• **Aim of the task**: Read the listing and extract each line that includes the word "Home".

• **Records for this task**:

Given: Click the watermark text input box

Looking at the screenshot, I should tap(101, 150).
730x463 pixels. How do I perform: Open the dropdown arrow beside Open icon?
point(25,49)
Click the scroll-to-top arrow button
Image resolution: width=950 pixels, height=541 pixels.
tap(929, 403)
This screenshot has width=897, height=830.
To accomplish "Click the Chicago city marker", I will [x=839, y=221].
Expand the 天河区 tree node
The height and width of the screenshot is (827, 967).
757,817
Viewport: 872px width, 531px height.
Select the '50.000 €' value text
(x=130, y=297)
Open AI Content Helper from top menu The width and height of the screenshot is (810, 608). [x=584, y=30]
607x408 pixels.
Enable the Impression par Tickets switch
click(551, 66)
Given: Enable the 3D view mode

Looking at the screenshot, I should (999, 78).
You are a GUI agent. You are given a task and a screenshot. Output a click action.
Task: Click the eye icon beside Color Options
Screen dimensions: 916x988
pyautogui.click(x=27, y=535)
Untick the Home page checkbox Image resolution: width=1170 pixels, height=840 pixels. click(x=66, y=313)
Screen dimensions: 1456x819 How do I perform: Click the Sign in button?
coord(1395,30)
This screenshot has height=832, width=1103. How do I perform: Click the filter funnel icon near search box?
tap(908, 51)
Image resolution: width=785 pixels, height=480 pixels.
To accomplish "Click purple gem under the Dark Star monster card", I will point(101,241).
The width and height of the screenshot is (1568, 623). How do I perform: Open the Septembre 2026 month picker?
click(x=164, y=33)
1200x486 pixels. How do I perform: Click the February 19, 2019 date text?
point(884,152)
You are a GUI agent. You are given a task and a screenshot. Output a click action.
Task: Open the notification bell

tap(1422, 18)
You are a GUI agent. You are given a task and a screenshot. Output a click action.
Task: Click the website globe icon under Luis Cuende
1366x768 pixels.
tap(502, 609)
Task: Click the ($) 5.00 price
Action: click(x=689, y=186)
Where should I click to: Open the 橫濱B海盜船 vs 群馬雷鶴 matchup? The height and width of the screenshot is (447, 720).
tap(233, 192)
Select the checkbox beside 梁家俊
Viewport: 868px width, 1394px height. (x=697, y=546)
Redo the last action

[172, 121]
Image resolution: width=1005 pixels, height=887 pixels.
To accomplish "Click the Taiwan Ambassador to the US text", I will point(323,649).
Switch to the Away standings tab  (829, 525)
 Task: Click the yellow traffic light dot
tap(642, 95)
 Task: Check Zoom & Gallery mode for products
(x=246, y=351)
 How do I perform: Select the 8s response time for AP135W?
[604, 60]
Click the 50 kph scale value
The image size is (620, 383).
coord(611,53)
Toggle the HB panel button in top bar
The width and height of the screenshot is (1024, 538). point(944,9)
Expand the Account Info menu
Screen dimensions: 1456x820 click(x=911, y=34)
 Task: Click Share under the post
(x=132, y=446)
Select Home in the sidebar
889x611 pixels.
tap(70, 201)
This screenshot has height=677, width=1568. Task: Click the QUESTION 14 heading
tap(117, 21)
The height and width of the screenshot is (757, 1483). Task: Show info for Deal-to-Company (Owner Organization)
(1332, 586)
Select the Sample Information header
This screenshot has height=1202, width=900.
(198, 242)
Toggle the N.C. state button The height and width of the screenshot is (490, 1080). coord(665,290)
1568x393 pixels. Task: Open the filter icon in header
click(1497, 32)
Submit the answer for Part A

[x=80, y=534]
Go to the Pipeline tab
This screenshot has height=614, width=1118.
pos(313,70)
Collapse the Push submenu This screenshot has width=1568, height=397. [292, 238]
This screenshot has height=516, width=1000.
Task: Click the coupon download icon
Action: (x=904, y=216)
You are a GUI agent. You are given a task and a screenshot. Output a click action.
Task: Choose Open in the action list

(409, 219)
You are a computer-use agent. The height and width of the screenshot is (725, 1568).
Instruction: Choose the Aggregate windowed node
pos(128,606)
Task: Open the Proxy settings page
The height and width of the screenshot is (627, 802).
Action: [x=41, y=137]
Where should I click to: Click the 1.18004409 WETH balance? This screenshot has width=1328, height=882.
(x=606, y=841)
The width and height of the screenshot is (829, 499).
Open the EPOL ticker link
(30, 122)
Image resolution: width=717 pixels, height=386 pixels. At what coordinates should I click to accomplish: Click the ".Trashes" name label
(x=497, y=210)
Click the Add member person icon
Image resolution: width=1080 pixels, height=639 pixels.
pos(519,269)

• **Exercise response**:
Untick the Home page checkbox Image resolution: width=1170 pixels, height=840 pixels. click(x=66, y=313)
Select Home in the sidebar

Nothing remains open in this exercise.